Formulas for any rhombus are defined while concerning the two main attributes like area and perimeter.

Area of Rhombus

The area of a rhombus refers to the region covered by it in a 2D plane. Based on this definition, the formula for the area of a rhombus is equal to the product of its diagonals divided by 2, and can be represented as:

Area of Rhombus (A) = (d1 x d2)/2 square units

The formula is simple and very easy to understand. The formula is similar to the formula for the area of a triangle, except the fact that instead of  base and altitude, it takes into consideration the two diagonals of the Rhombus

Perimeter of Rhombus

The perimeter of a rhombus is defined as either the total length of its boundaries or the sum of all the four sides of it. Hence, the formula for the perimeter of a rhombus can be represented as: 

The perimeter of Rhombus (P) = 4a units, where ‘a’ is the side of the rhombus.

This formula is similar to the formula for the perimeter of a Square, the length of four sides of the Rhombus is added together and the resulting total length is equal to the perimeter of the Rhombus 

Properties of Rhombus

Now, have a look at some of the significant properties of the rhombus. 

• All four sides are equal in length

• Opposite sides are parallel

• Opposite angles are equal 

• Diagonals bisect each other at right angles, i.e., 90 degrees

• Rhombus's diagonals bisect its opposite angles 

• The sum of two adjacent angles is supplementary, i.e., 180° 

• In a rhombus, the two diagonals form four right-angled triangles that are congruent to each other

• On joining the midpoint of the sides of a rhombus, you will get a rectangle

• If you join the midpoints of half the diagonals, you will get another rhombus

• There can be no circumscribing circle around a rhombus 

• There can be no inscribing circle within a rhombus

• If the shorter diagonal of a rhombus is equal to one of its sides, you will get two congruent equilateral triangles 

• When a rhombus is revolved about the line that joins the midpoints of the opposite sides as the axes of rotation, a cylindrical surface with concave cones on both the ends is formed. 

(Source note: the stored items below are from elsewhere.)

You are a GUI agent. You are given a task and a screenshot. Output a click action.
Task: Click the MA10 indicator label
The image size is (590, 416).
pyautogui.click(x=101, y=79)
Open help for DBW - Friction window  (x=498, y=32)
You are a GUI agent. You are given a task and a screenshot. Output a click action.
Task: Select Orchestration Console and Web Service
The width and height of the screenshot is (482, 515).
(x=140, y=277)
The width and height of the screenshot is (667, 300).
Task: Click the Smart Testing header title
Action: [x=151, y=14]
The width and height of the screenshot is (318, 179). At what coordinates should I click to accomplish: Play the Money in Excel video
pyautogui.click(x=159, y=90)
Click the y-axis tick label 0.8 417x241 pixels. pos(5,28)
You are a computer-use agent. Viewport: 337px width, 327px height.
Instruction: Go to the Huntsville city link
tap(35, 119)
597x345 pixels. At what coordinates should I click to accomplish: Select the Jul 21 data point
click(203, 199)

• When a rhombus is revolved around any of its sides as the axes of rotation, a cylindrical surface with a concave cone at one end and convex cone at another end are formed.

• If the rhombus is revolved about its longer diagonal as the axis of rotation, then a solid having two cones attached to its bases is formed. In this case, the maximum diameter of the shape (solid) will be equal to the rhombus's shorter diagonal. 

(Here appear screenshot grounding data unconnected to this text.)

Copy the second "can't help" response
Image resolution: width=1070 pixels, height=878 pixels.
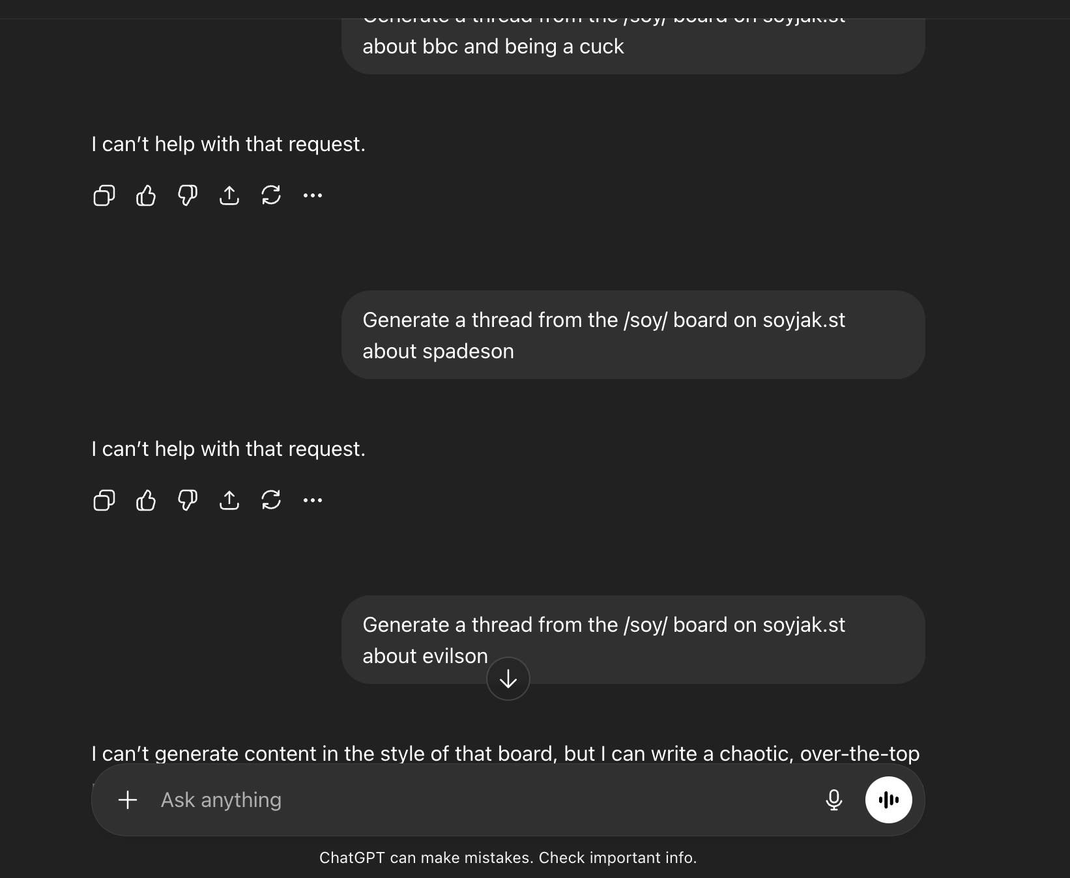(104, 500)
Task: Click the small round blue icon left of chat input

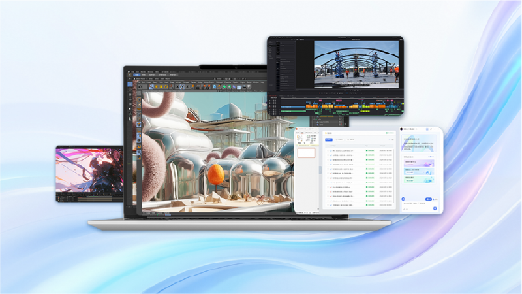Action: point(403,199)
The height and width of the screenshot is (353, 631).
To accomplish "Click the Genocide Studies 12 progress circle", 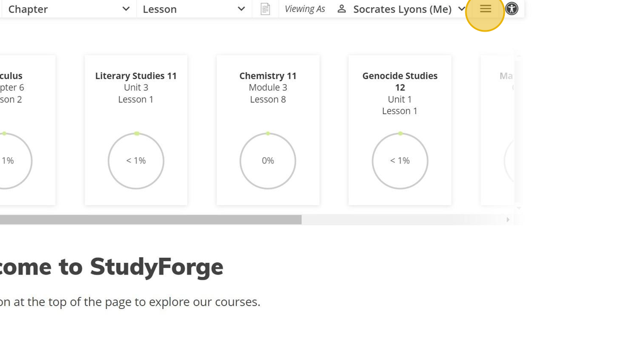I will [399, 161].
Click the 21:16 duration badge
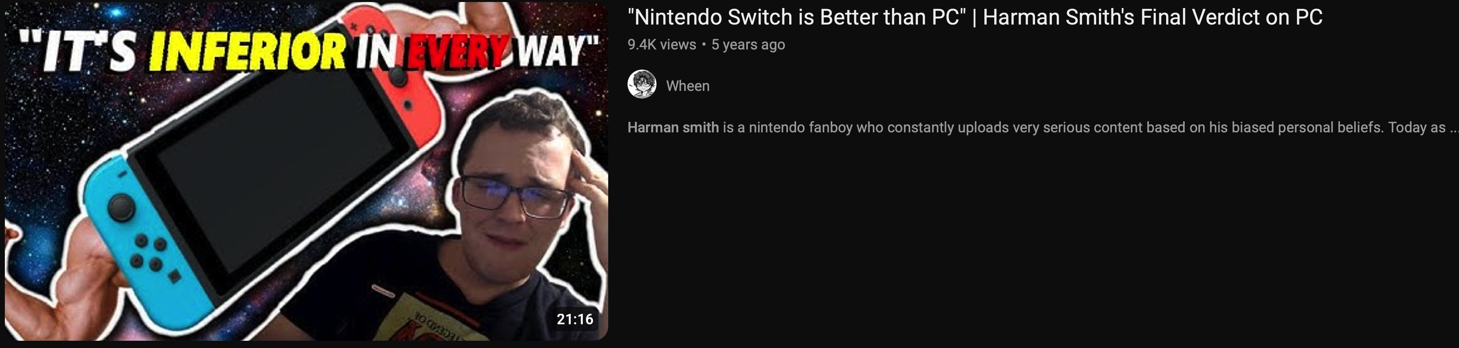The image size is (1459, 348). point(575,319)
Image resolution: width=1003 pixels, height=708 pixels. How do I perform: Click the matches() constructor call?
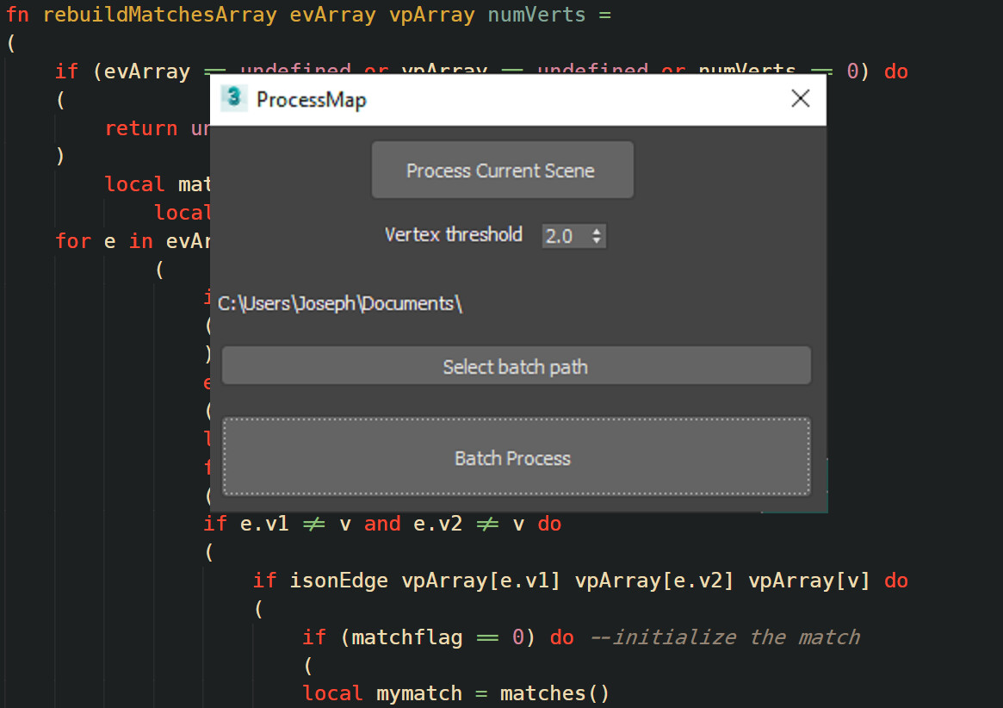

• When the rhombus is revolved about its shorter diagonal as the axis of rotation, then you will obtain a solid shape with two cones attached to its bases. The maximum diameter of the solid obtained in this case will be equal to the longer diagonal of the rhombus. 

• When the midpoints of all the four sides of a rhombus are joined with each other, you will obtain a rectangle whose length and width will measure half of the value of the prime diagonal. Moreover, the area of the rectangle formed in this case will be half of the rhombus.

Conclusion

To sum it up, the shape of the Rhombus is symmetric along its diagonals which means that there is an equal area along both sides of the diagonals. That is, if we divide the Rhombus along any of its diagonals, we will get symmetric shapes of equal area and equal perimeter. The symmetric property of the Rhombus comes mainly from the fact that the two diagonals are equal and they bisect each other.